TASK
Your answer should be one number: how many lines of the data include the string "computer"?

-- Opening Marker --

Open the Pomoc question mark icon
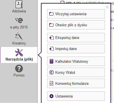114x103 pixels. coord(19,68)
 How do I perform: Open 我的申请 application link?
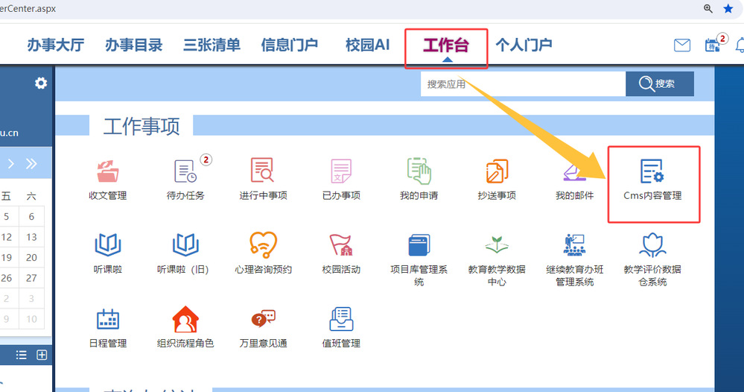tap(419, 179)
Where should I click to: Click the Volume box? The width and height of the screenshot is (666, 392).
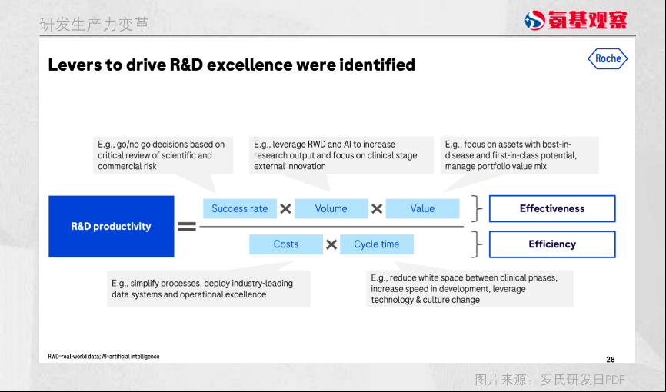[331, 208]
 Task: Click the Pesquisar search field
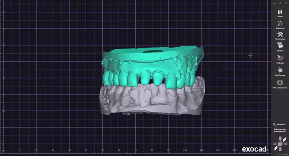(x=282, y=124)
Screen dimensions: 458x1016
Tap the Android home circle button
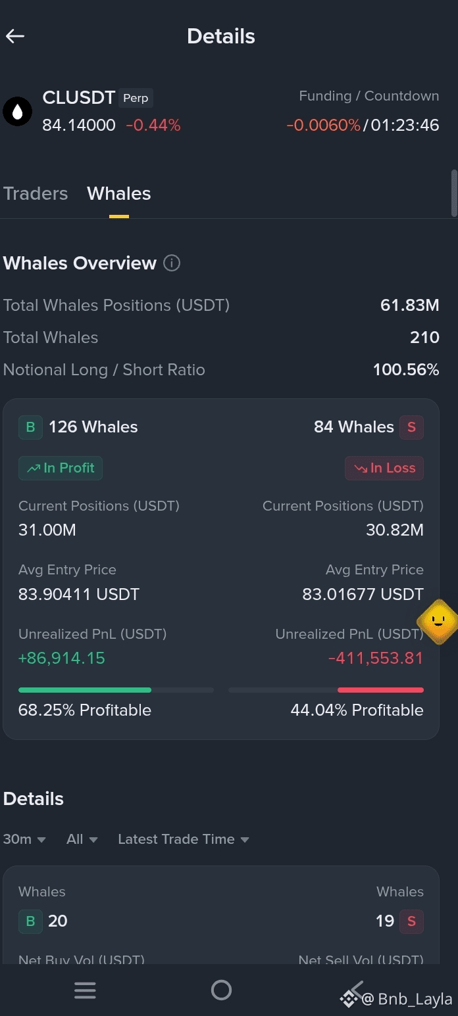click(221, 990)
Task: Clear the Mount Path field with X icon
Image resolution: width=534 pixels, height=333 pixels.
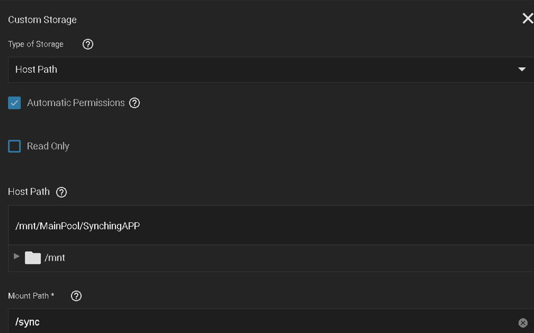Action: tap(523, 322)
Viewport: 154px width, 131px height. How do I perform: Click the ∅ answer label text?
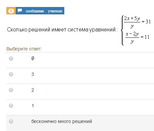pos(33,58)
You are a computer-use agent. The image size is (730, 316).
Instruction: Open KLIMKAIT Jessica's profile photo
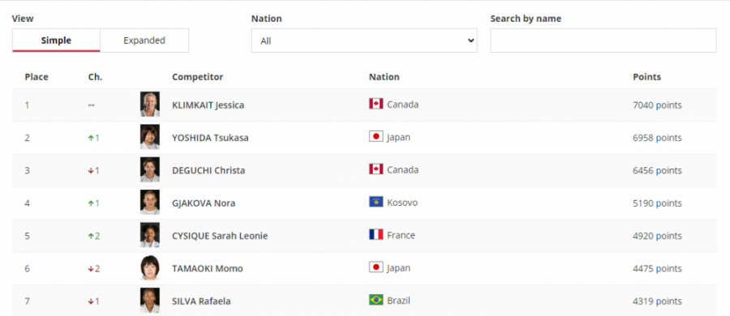coord(150,105)
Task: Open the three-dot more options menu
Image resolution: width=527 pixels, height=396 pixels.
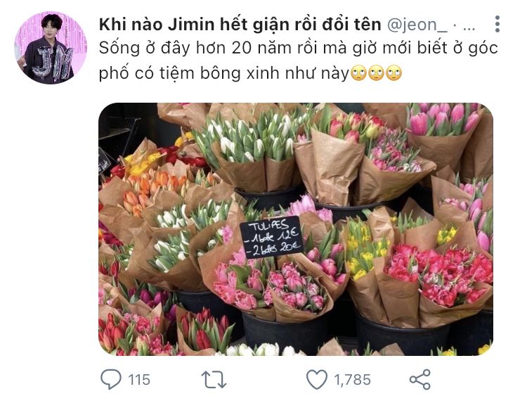Action: click(497, 24)
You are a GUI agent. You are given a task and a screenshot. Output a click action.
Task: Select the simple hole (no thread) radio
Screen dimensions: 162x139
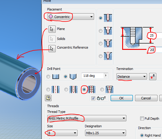48,89
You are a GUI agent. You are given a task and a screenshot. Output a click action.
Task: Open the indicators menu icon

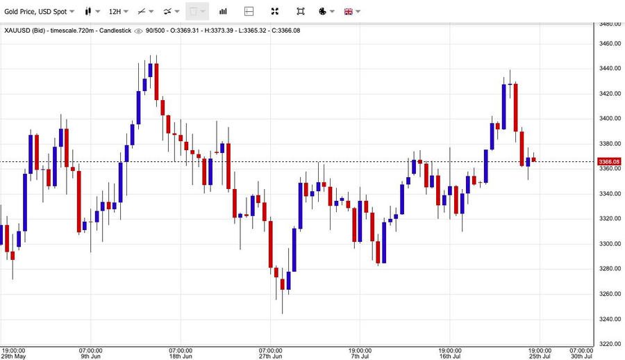(x=171, y=12)
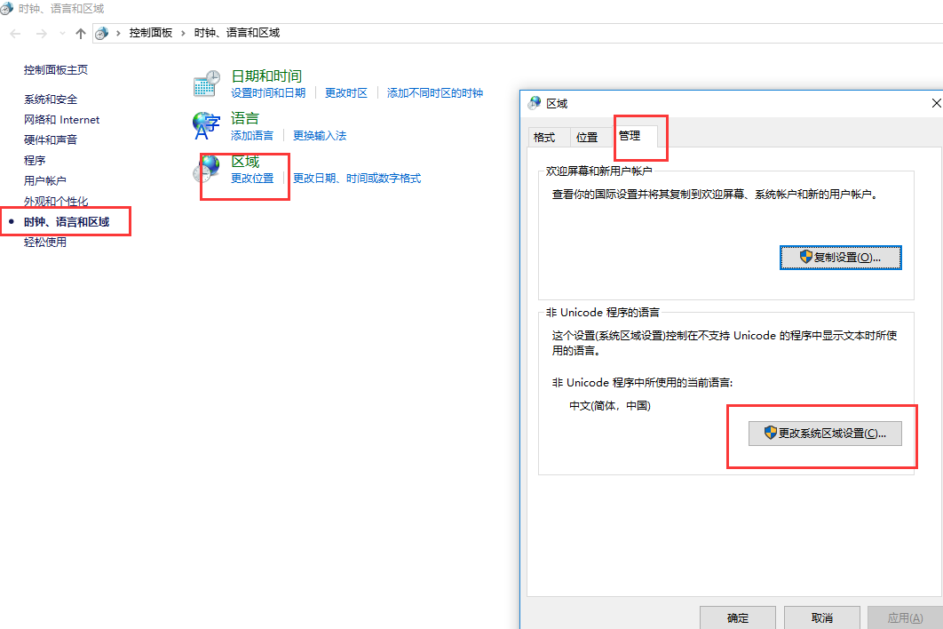The image size is (943, 629).
Task: Click the address bar control panel icon
Action: tap(102, 33)
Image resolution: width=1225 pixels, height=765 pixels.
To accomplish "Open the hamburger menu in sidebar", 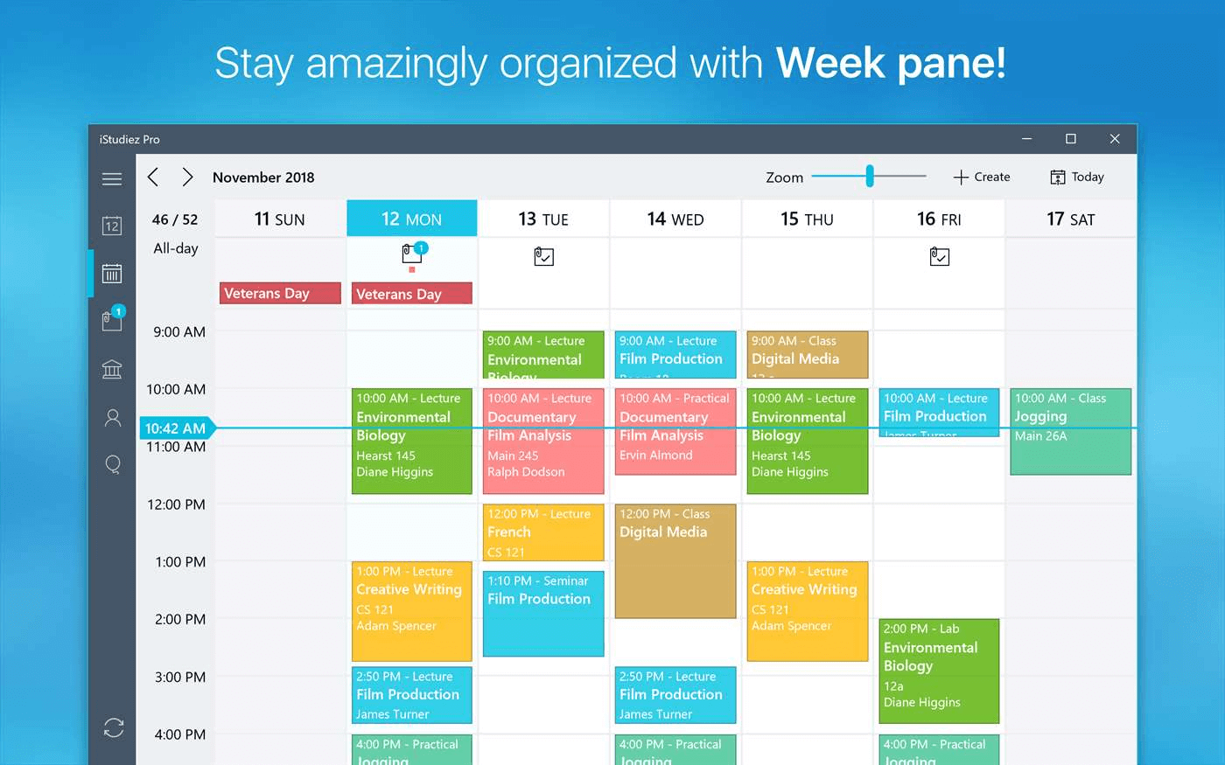I will pyautogui.click(x=112, y=178).
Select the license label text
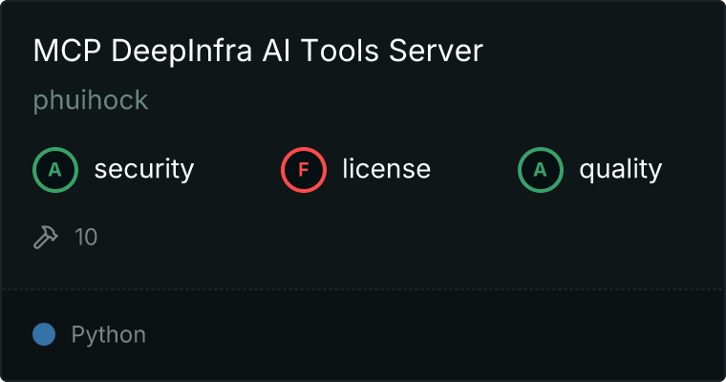The image size is (726, 382). tap(386, 170)
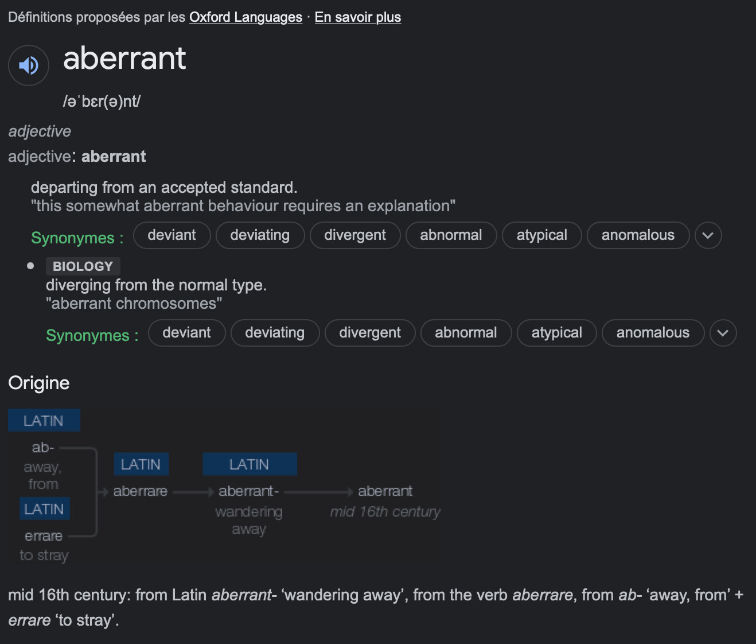This screenshot has width=756, height=644.
Task: Choose the first 'divergent' synonym chip
Action: pyautogui.click(x=355, y=235)
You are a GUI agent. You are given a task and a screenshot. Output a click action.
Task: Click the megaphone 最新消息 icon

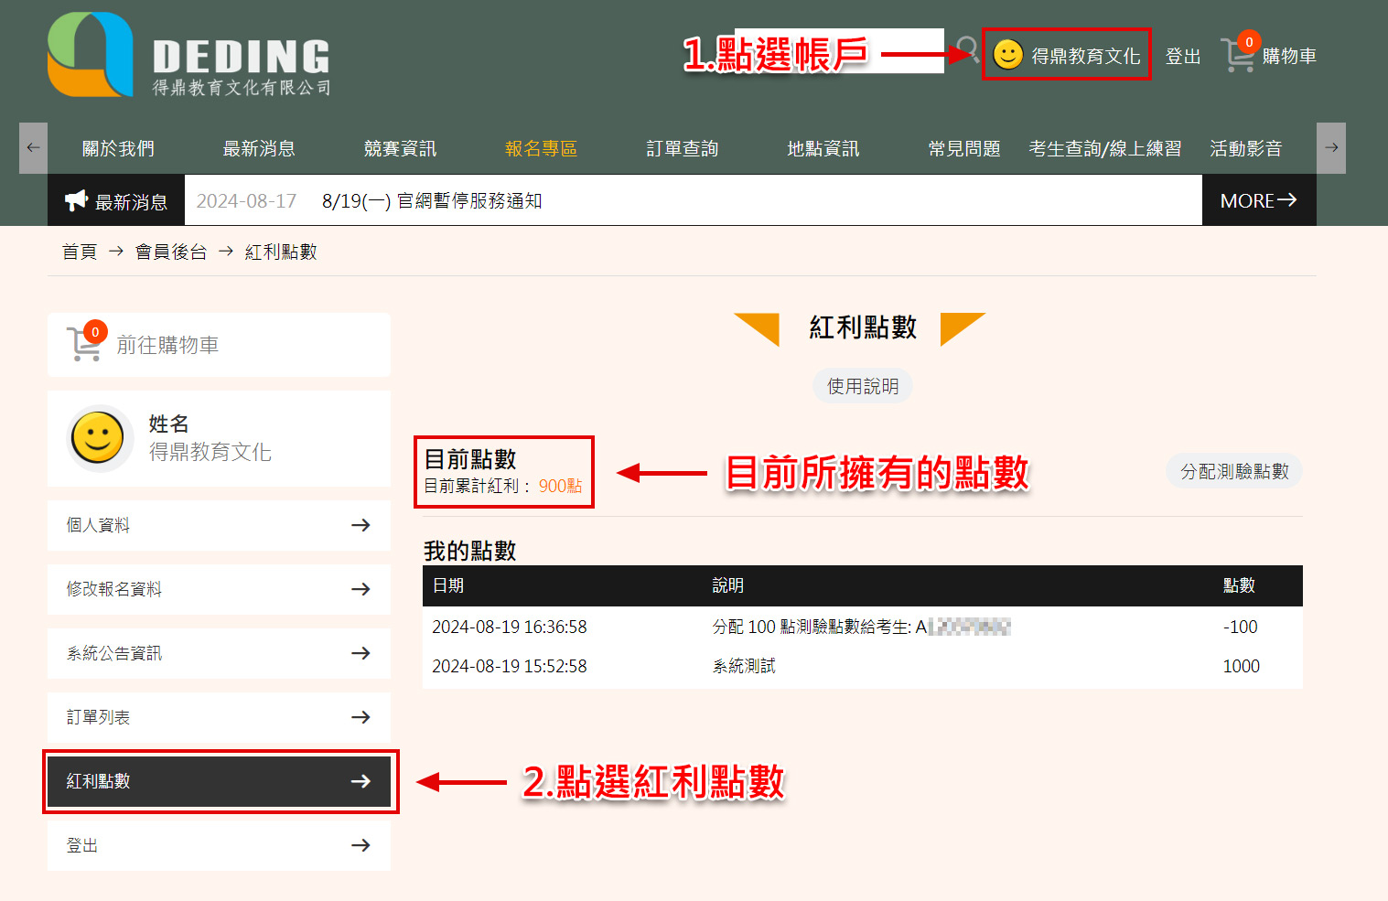(x=76, y=201)
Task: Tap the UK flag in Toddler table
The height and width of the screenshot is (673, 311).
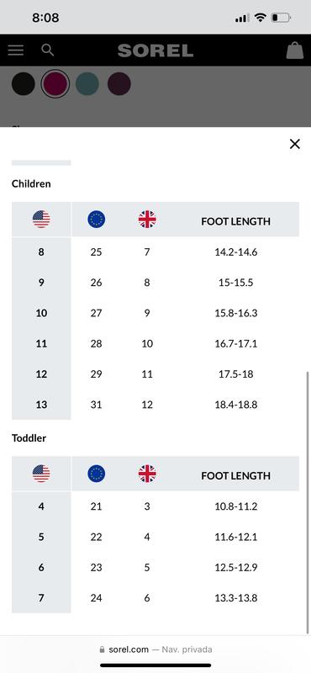Action: coord(147,474)
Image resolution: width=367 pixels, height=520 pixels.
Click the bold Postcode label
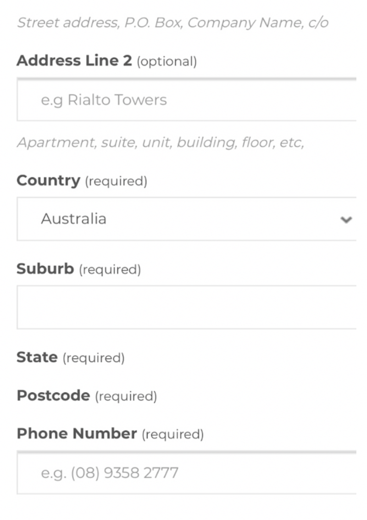[53, 395]

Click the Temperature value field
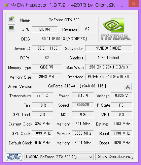(42, 95)
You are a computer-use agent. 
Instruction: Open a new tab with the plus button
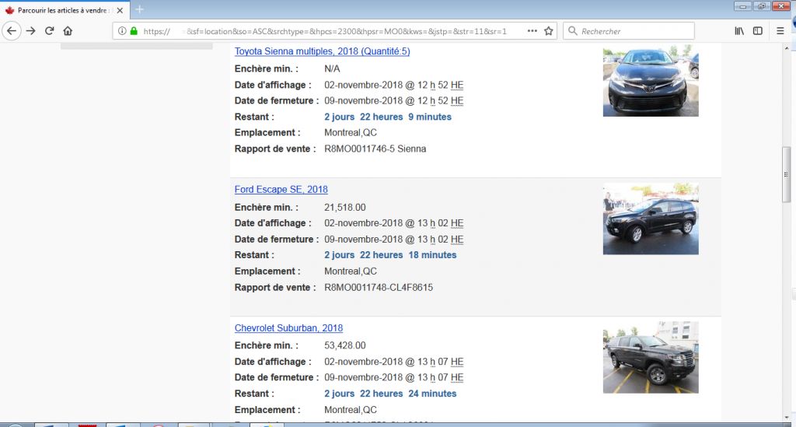tap(140, 9)
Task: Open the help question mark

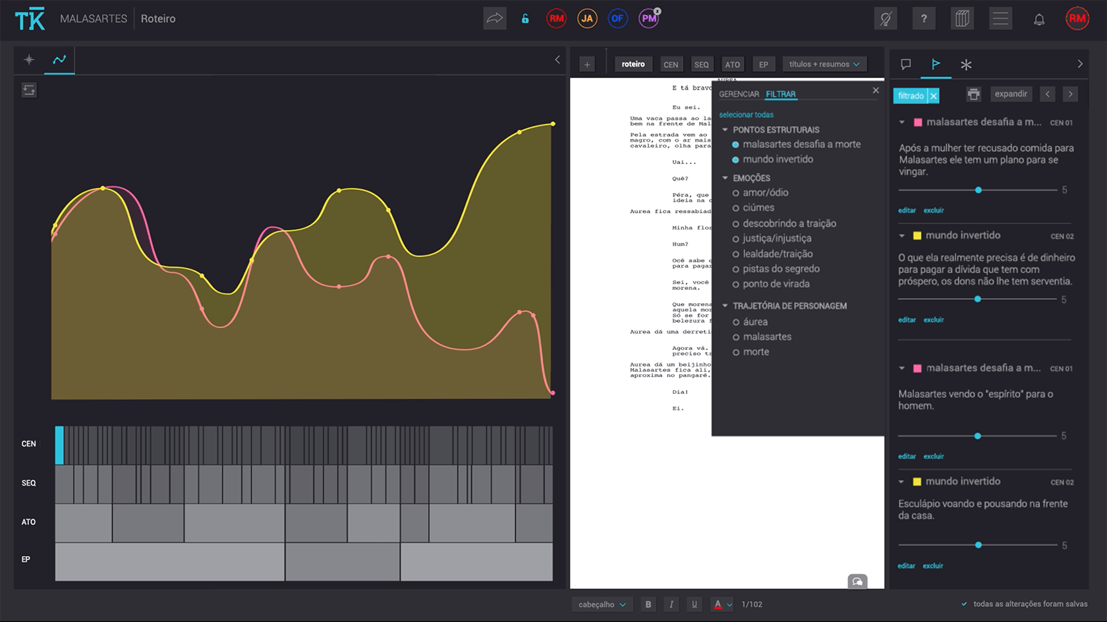Action: tap(924, 18)
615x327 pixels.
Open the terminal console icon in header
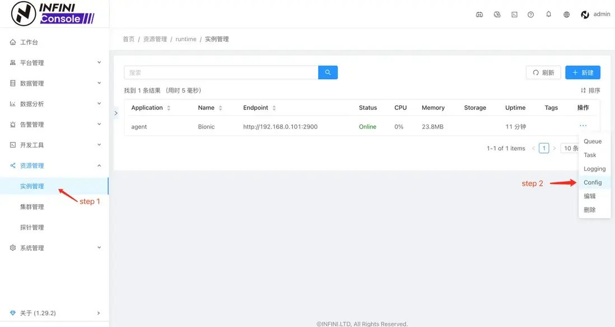pyautogui.click(x=514, y=15)
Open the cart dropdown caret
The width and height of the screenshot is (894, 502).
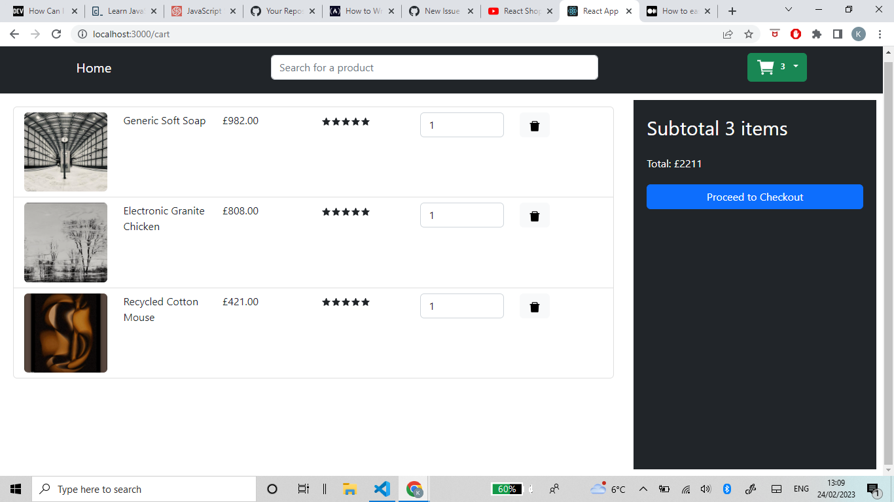pos(795,67)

-- Closing Marker --

ANSWER TO THE EXERCISE
2